• Work required: Every line from the one containing "You are a computer-use" to the end of the records below must be copied exactly, and no pictures may be included.

• Material supplied:
_ _ _ _ _

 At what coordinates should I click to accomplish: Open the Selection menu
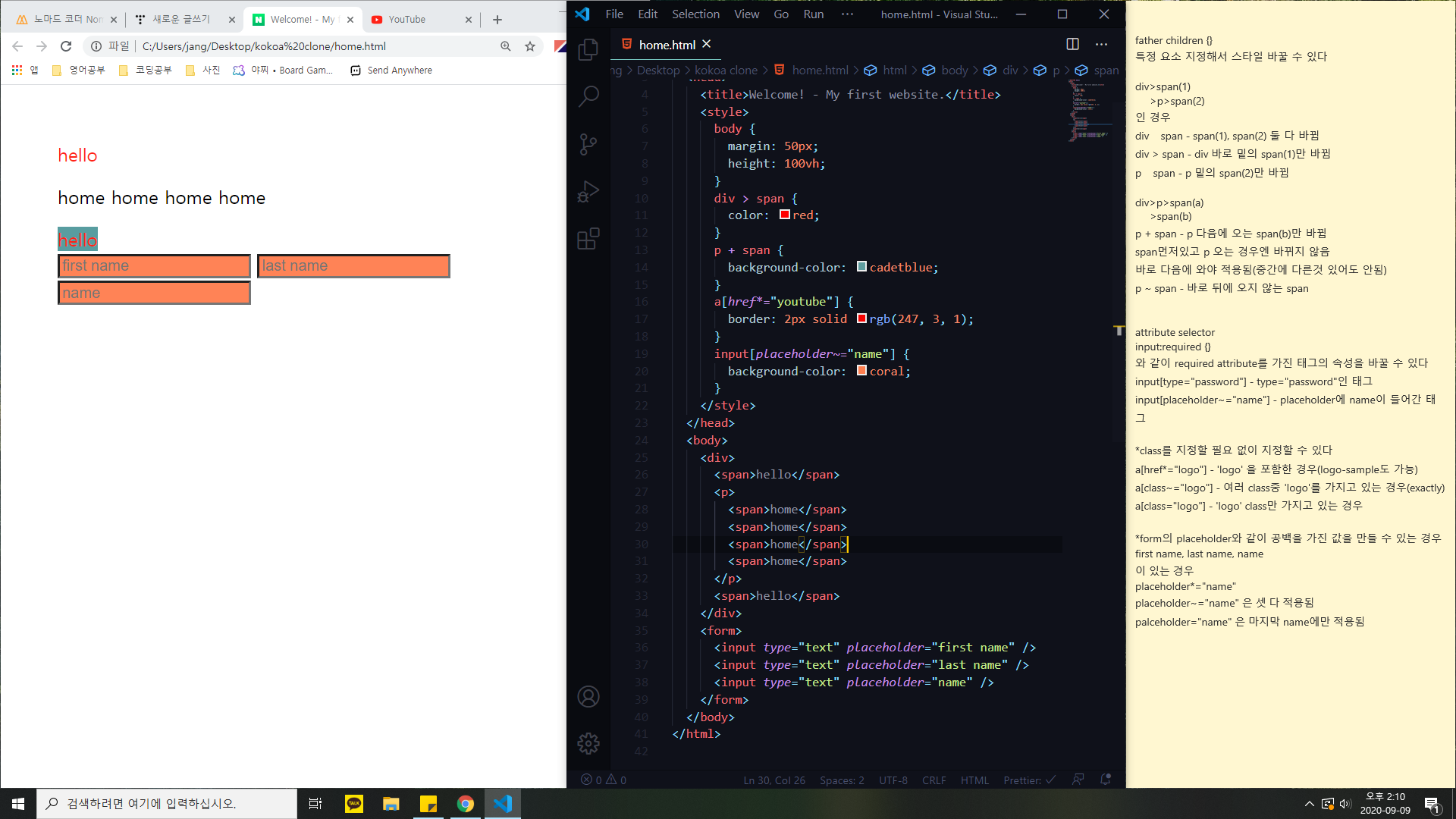coord(695,14)
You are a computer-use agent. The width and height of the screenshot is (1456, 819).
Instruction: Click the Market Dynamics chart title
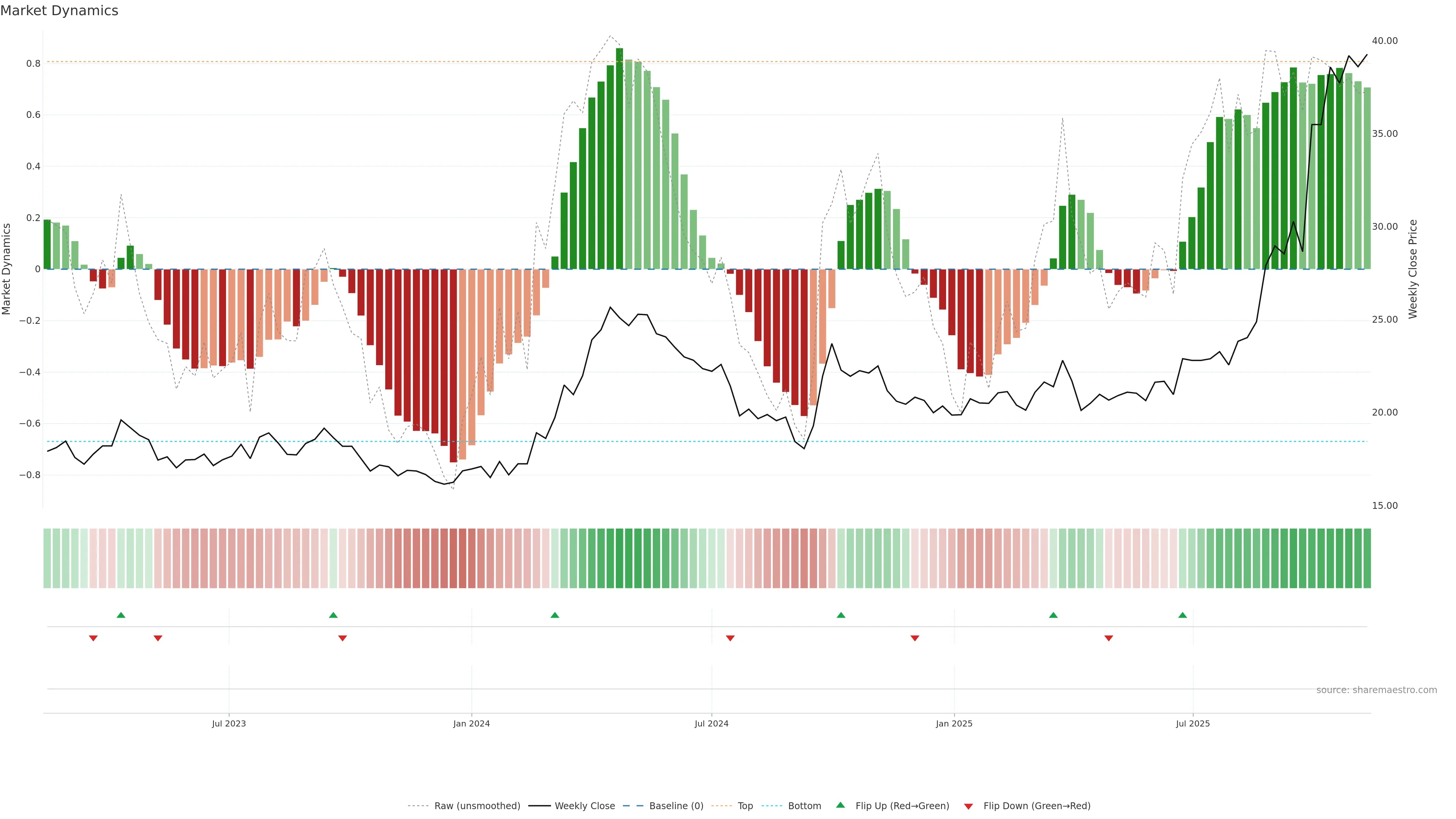point(60,11)
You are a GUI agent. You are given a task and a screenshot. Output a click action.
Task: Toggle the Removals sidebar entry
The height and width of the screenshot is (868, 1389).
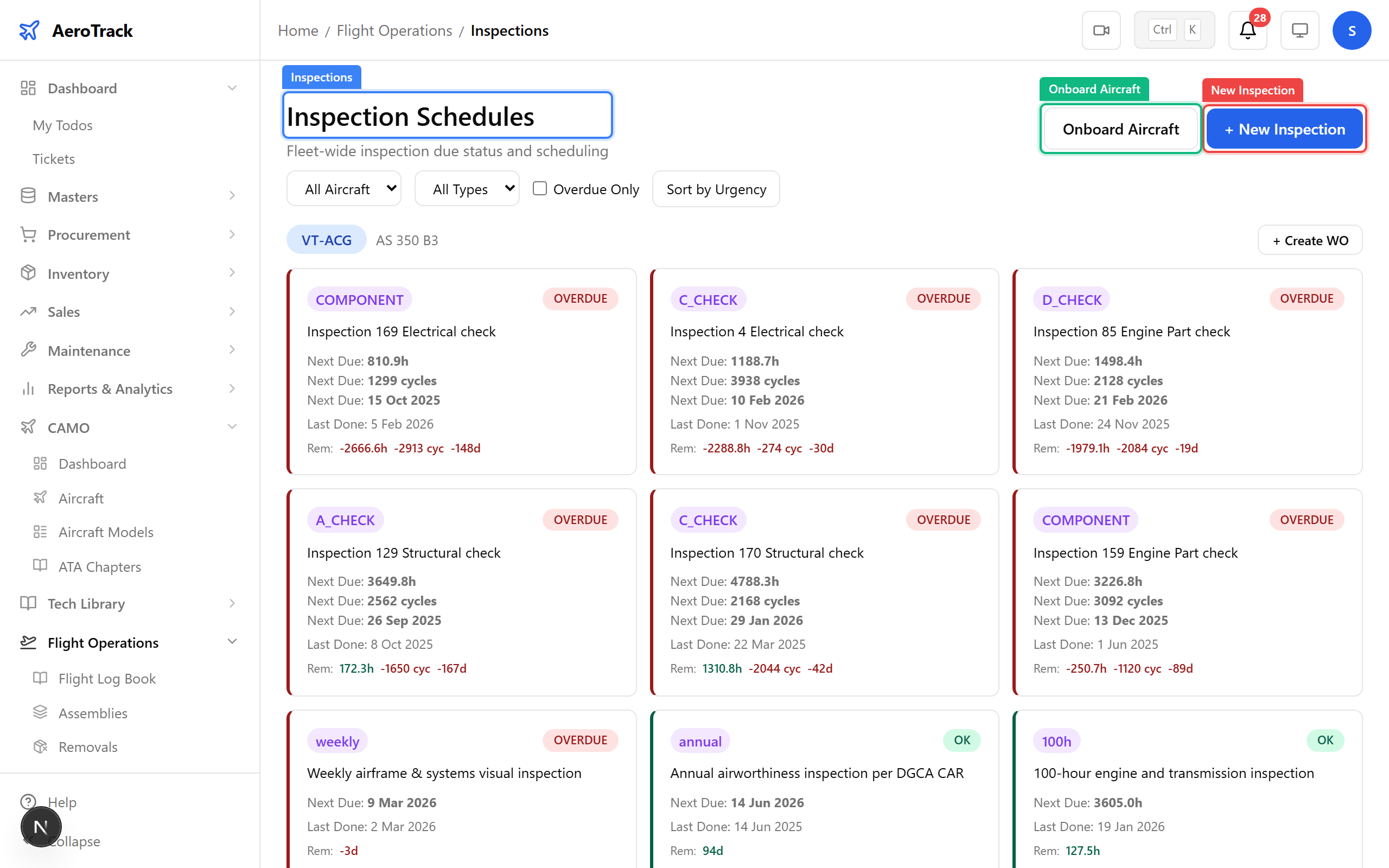pyautogui.click(x=87, y=747)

_ _ _ _ _

• Solution:
You are a computer-use agent. The width and height of the screenshot is (1456, 819).
Instruction: Click the Market Dynamics chart title
point(60,11)
You are a GUI agent. You are given a task and a screenshot. Output a click action.
Task: Toggle the Removals sidebar entry
The height and width of the screenshot is (868, 1389).
pyautogui.click(x=87, y=747)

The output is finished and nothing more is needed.